Assuming the product data is stored in a database, I personally wouldnt
store the binary image in the databas (assuming mysql here). A solution
springing to mind is to store a hash/id in the database and have a common
directory (/htdocs/_previews/) which holds the pictures named after that
hash/id. That way, either the modperl application can auto create the link
using src=/htdocs/_previews/imageid.jpg or a lightweight handler can be
used. For example /getimage?id=asdf09sd8fsa could then rewrite the uri to
the real location or perform a content subrequest and let apache serve the
image that way. Of course there are many solutions, but I'm wondering. Is
there a best one?

Any thoughts appreciated. I realise that the same situation might occur
using vanilla cgi, but mod_perl provides unique ways of solving the problem,
hence I post to this list.

Richard.





Re: Storing and Serving Upload Images

2002-06-29 Thread Stas Bekman

Richard Clarke wrote:
 List,
 I find the following situation one which arises many times for me when
 creating modperl applications for people. However, I always find myself
 thinking there is a better way to do it. I wondered if the list would like
 to share their thoughts on the best way. It concerns storing and serving
 images/media uploaded by users of the webpage.
 
 An example could be a website letting you set up your own shops to sell
 products. The shop maker may allow you to upload preview images of products.
 Assuming the product data is stored in a database, I personally wouldnt
 store the binary image in the databas (assuming mysql here). A solution
 springing to mind is to store a hash/id in the database and have a common
 directory (/htdocs/_previews/) which holds the pictures named after that
 hash/id. That way, either the modperl application can auto create the link
 using src=/htdocs/_previews/imageid.jpg or a lightweight handler can be
 used. For example /getimage?id=asdf09sd8fsa could then rewrite the uri to
 the real location or perform a content subrequest and let apache serve the
 image that way. Of course there are many solutions, but I'm wondering. Is
 there a best one?
 
 Any thoughts appreciated. I realise that the same situation might occur
 using vanilla cgi, but mod_perl provides unique ways of solving the problem,
 hence I post to this list.

I doubt this has anything to do specifically with mod_perl , since you 
are talking about storage/retrieval techniques, it'll work the same for 
any other technology out there. Though it's an interesting topic.

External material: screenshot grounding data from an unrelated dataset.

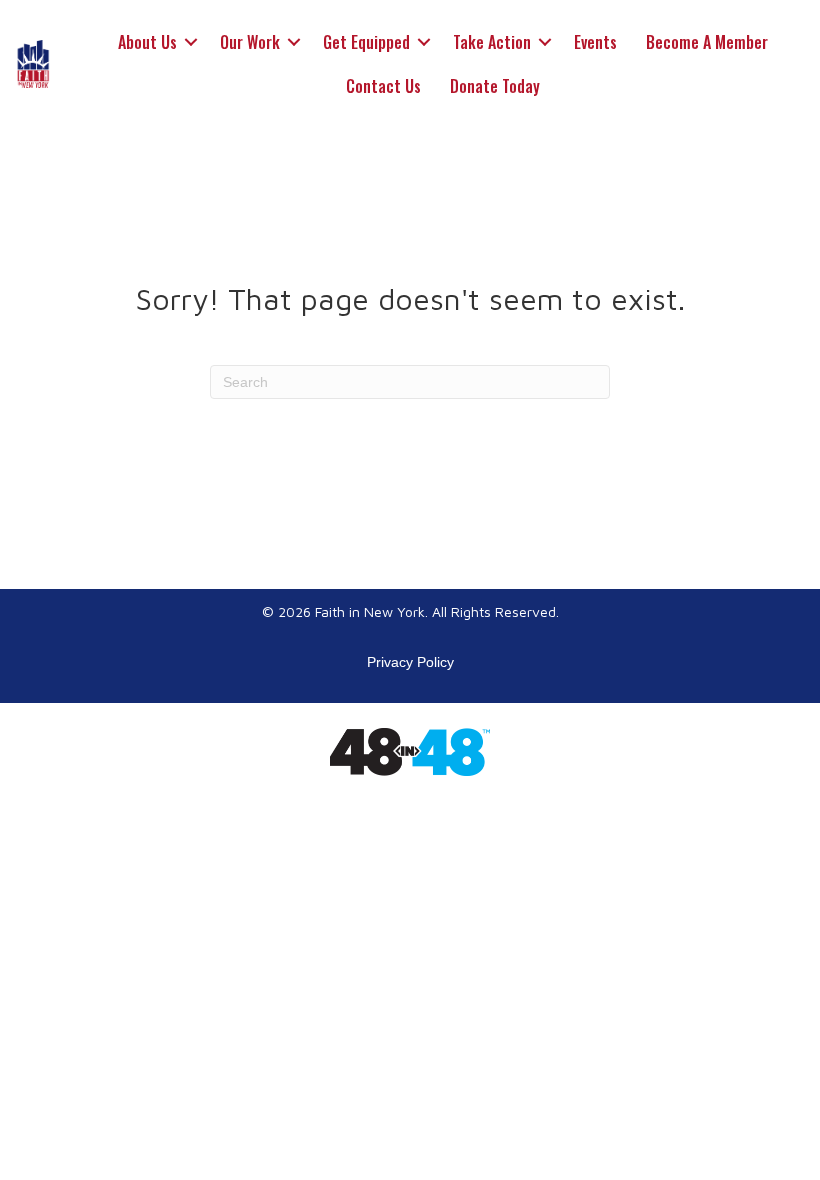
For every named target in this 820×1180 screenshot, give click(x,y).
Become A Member (707, 42)
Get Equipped (366, 42)
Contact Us (383, 86)
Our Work (250, 42)
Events (595, 42)
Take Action (492, 42)
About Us (147, 42)
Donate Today (495, 86)
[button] (191, 42)
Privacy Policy (410, 662)
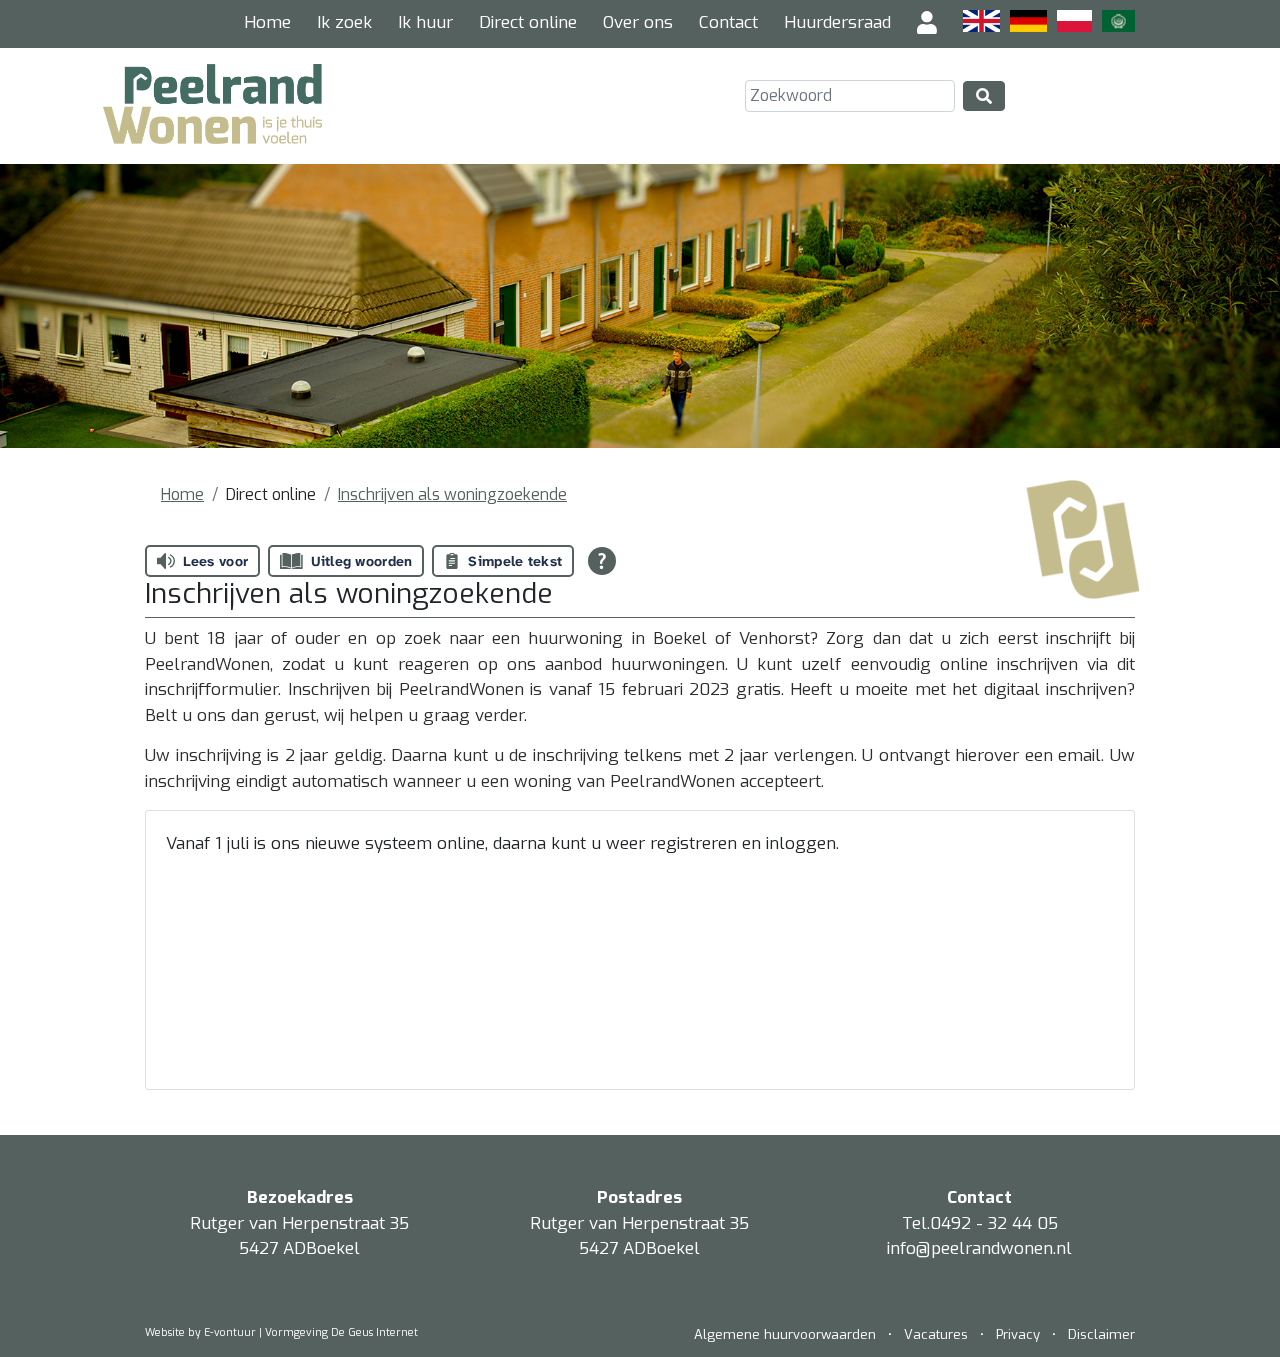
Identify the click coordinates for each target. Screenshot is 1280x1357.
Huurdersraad (837, 22)
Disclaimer (1101, 1334)
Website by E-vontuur (200, 1332)
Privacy (1018, 1334)
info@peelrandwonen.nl (979, 1248)
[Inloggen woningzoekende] (927, 24)
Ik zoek (344, 22)
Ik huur (425, 22)
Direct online (528, 22)
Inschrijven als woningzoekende (452, 494)
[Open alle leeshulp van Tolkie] (602, 561)
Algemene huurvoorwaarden (787, 1334)
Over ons (638, 22)
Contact (728, 22)
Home (267, 22)
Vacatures (936, 1334)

A *good* filesystem can serve well as database, though you should be 
aware of the issue with how many files you store in each directory: the 
more files you put into one directory the slower the access time. Modern 
filesystems (definitely don't use FAT based fs) implement internal 
hashing of file names, but you've to check the filesystem that you use 
for its limits. The retrieval speed significantly slows down as the 
search becomes linear after you pass that limit. In that case you should 
do your own hashing. so you map a filename 'abcdef.gif' into 
a/b/c/abcdef.gif (3 levels)
Again how many level of hashing to use depends on how many files you 
plan to store and how many files you can put into each directory so the 
filesystem will not go to the linear lookup. Too many levels is not good 
since each extar sub-dir slows things down. Once you have the numbers 
it's easy to calculate how much levels to use

Make your code transparent to the hashing function, so in the future you 
can easily scale and move into extra levels of hashing. Of course if you 
can benchmark things comparing the RDBMS' BLOB objects retrieval speed 
with filesystem fetch that will help to make the decision.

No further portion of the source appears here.